Ted Kingston, the boss and owner of the hotel was a formidable character. He was the former vice-chairman of a well-known football club which he’d personally helped save from liquidation. In the 1950s he’d invested in a small guest house and soon, through hard work and determination, had enough money to buy the imposing one hundred and twenty room Imperial Hotel which he managed like a military base. This was his hotel, his rules and his way of working. Although it was run on a very tight budget, it was always well maintained. Inside the hotel, the boss’s high standards were never compromised. All waiting staff were issued with uniforms and trained on how to present meals by full silver service.
Most of the (elderly) guests who visited were from coach parties, shipped in and out on a weekly basis. The boss at best tolerated them. No one ever argued with Mr K. He was a true force of nature whose default volume was a rumbling boom. On the rare occasion where a customer service issue had been flagged up and someone was stupid enough to demand to see the manager, Mr K would storm downstairs incensed at being interrupted
. Then, in a very black and white manner he would underline that if a guest didn’t like the staff, the room, the food, the facilities or whatever else they were complaining about then, it was time to “Pack your bags and get out my bloody hotel right now.”

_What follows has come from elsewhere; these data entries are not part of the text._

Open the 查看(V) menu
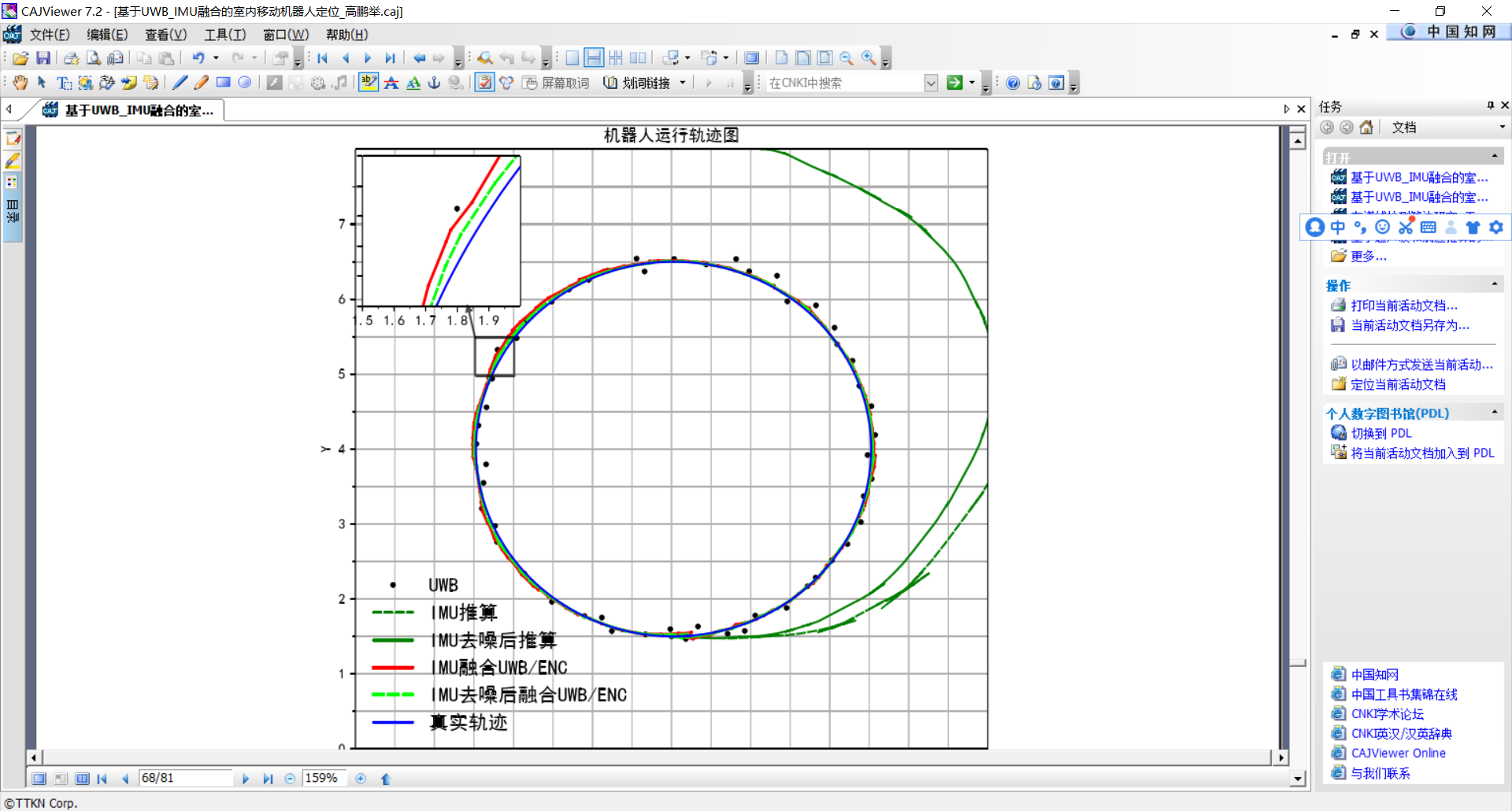The image size is (1512, 811). click(165, 34)
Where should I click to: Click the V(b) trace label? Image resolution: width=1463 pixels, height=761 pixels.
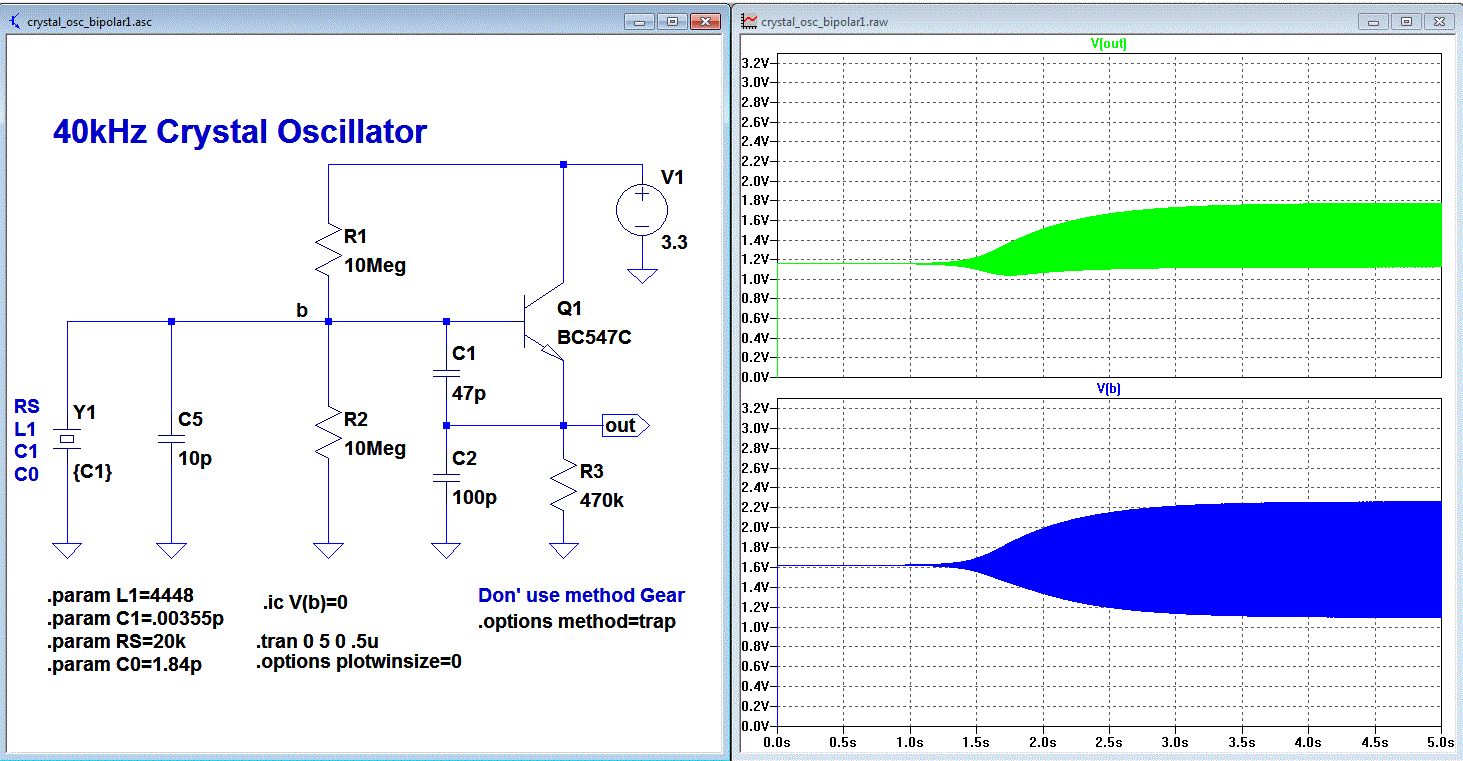pyautogui.click(x=1109, y=388)
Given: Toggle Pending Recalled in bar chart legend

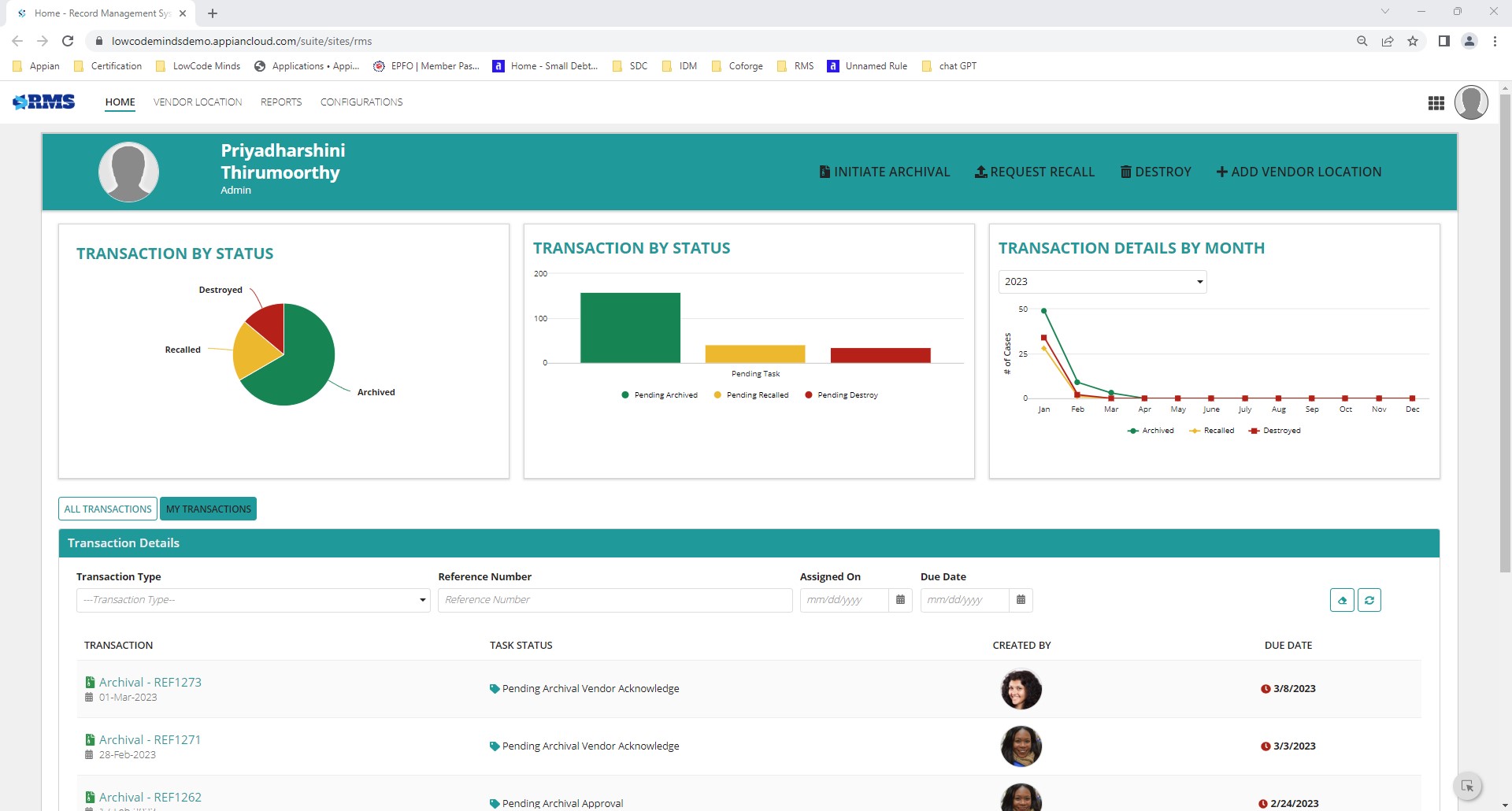Looking at the screenshot, I should (x=751, y=394).
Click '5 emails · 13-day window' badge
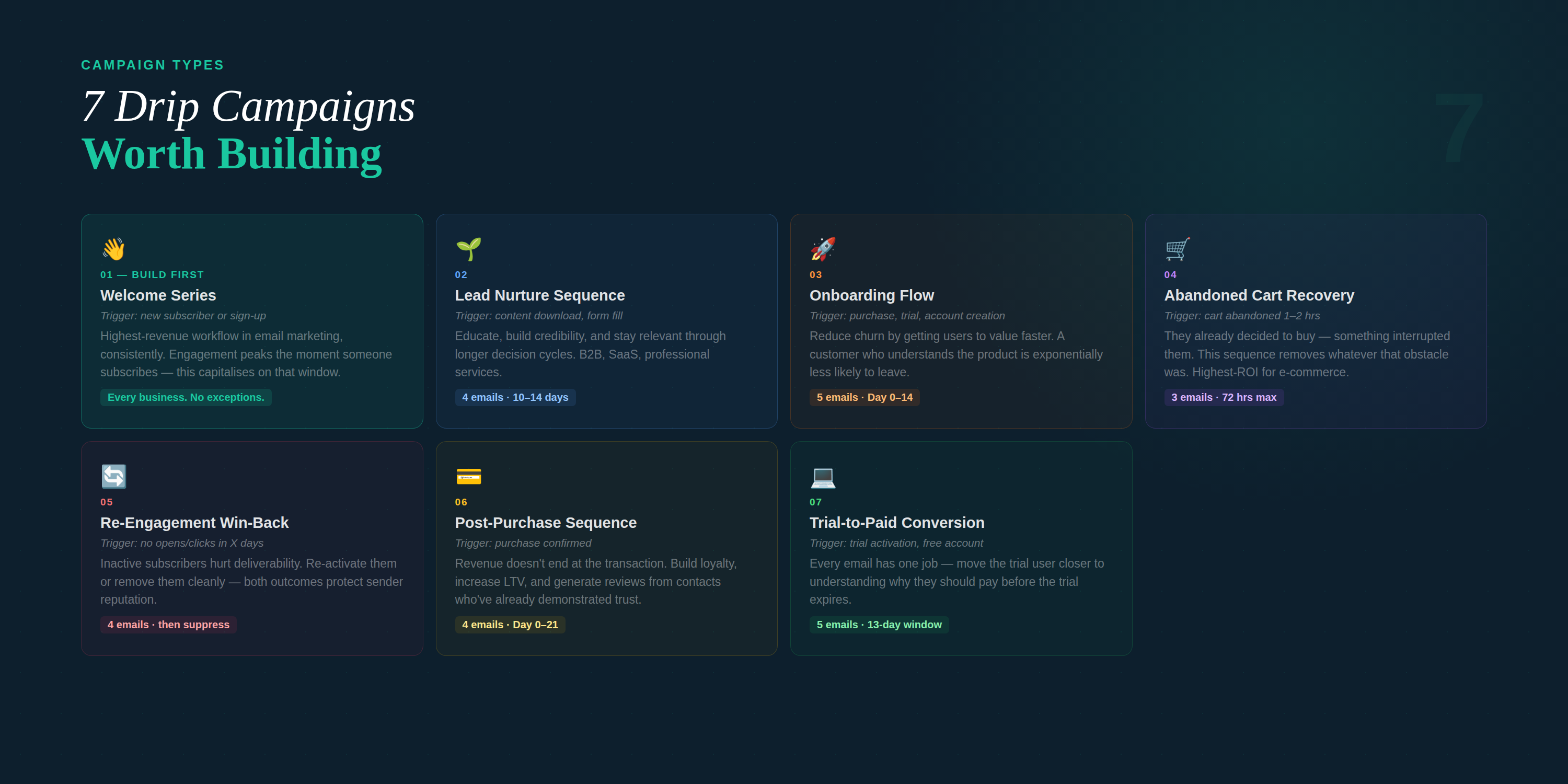Screen dimensions: 1568x784 click(x=879, y=625)
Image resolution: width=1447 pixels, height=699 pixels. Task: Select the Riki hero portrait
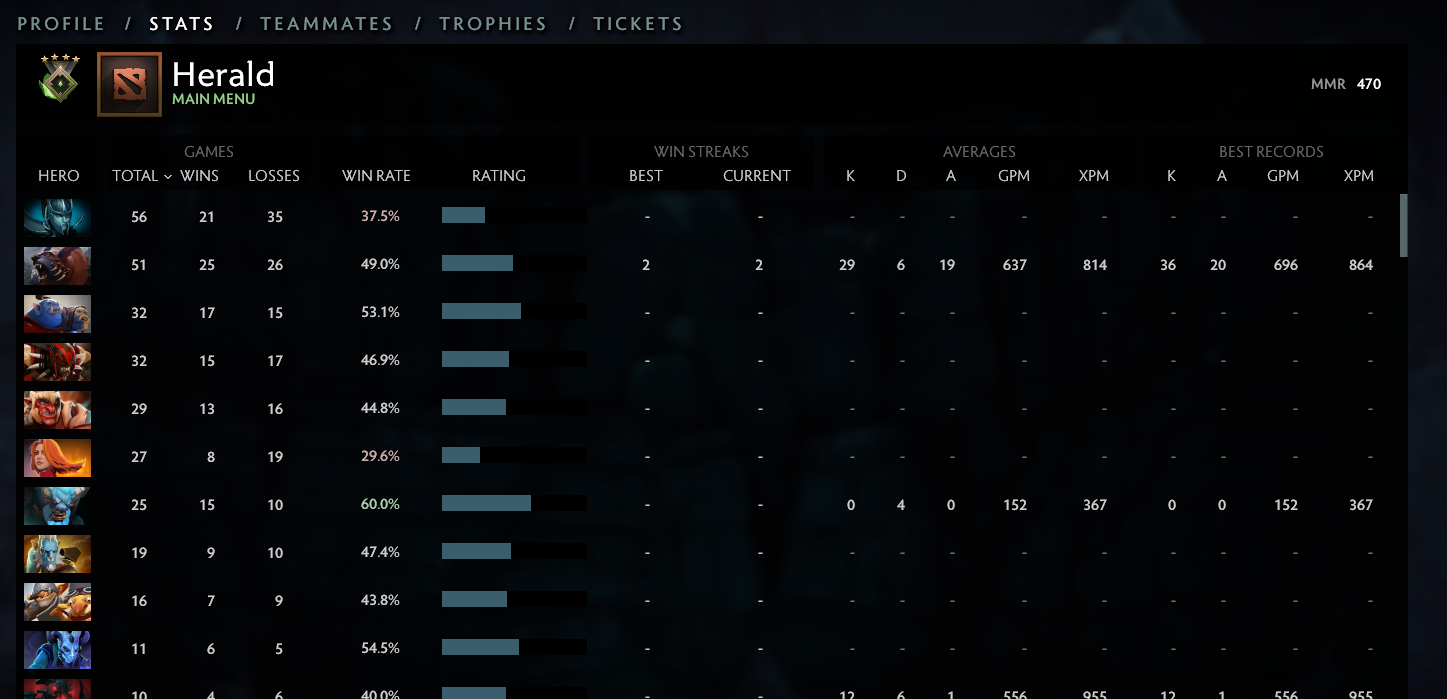click(x=57, y=649)
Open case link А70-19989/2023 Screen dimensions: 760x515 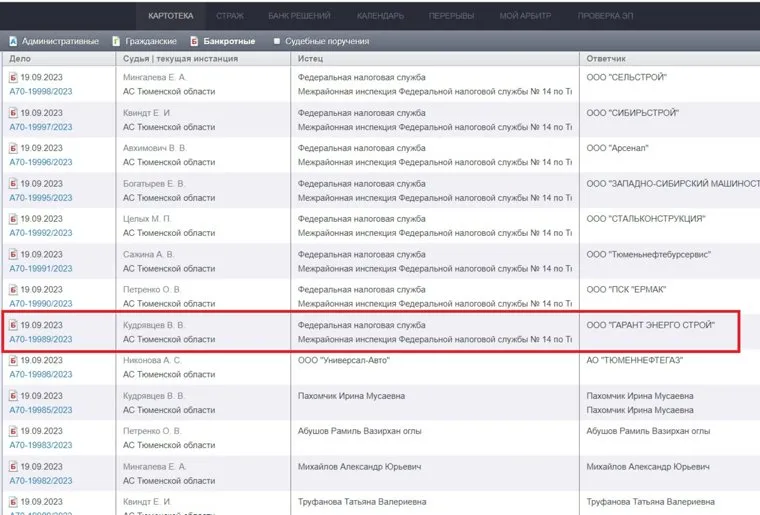coord(41,339)

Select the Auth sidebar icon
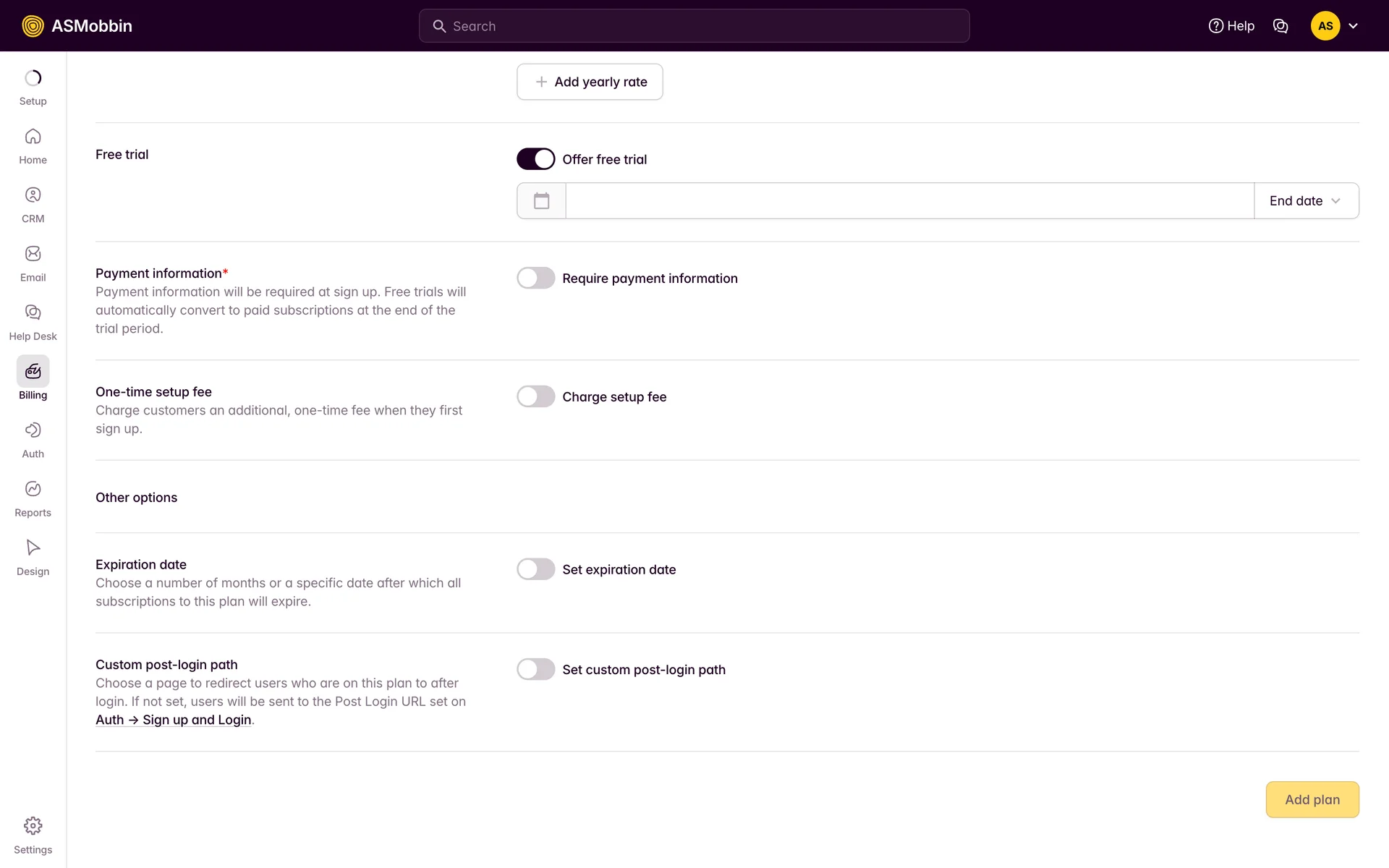pyautogui.click(x=33, y=430)
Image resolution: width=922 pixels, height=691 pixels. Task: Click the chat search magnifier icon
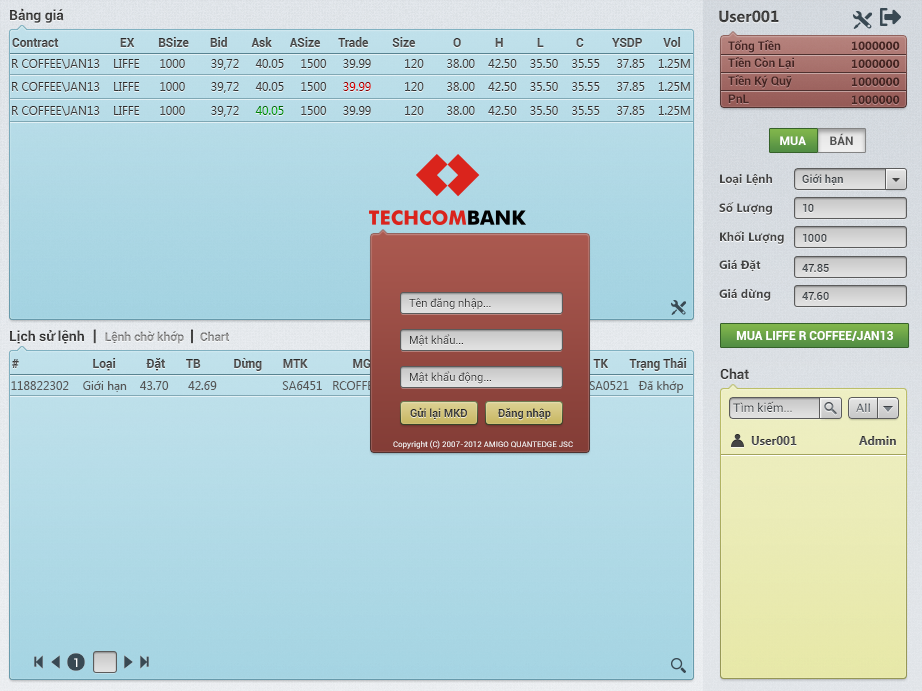(830, 408)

Although no one ever stood up to him, every single one of his transient summer staff completely respected his authority because of his un-wavering support for us against any complaint from a mere paying guest.
We would all enjoy stories about his resolute nature. Annoyed at people using his foyer toilets as a public convenience, he placed a big sign on the door to explain the lavatories were only for hotel guests. When this didn’t work, he fastened a lock on the outside of the door. When one poor chap, bursting for the loo, dared to venture in to the hotel he locked him in there for the best part of a morning. The following week, someone had avoided incarceration, so the boss rugby tackled him as he tried to escape, hands still wet from his attempts to wash them using Mr K’s own tap water.
After daytime service, waiters would either collapse on the lawned gardens in front of the hotel or head back to our dubious digs. The Staff House was a great, drab monolith of a building which stood behind the Imperial and in the shadows of the boss’s own house. Its one redeeming quality was because it was so vile, none of the permanent hotel staff ever dreamed of venturing into it. You could sneak friends in and let them stay in one of its ropey vacant rooms without any hassle. The place should have been condemned and everyone who visited it agreed it wasn’t fit to live in. There were large structural cracks along some of the walls and old rotten sash windows with broken glass which didn’t shut properly. All the ground floor rooms, used for storing old furniture, were so mouldy inside they’d been barricaded off. Cheap push-in timer switches had been put on every other landing to ensure no electricity was ever wasted. Because each timer only provided a few seconds of light, you had to sprint between the uncarpeted floors. Further up the five storey structure things weren’t much better. There was only one filthy bathroom for eighteen people. At least this season, the Scunthorpe contingent were in situ from week-one. This meant we were able to unlock the vacant building, vault up the steep slippery stairs, nick the best bits of furniture and drag it into the most habitable of all the musty rooms.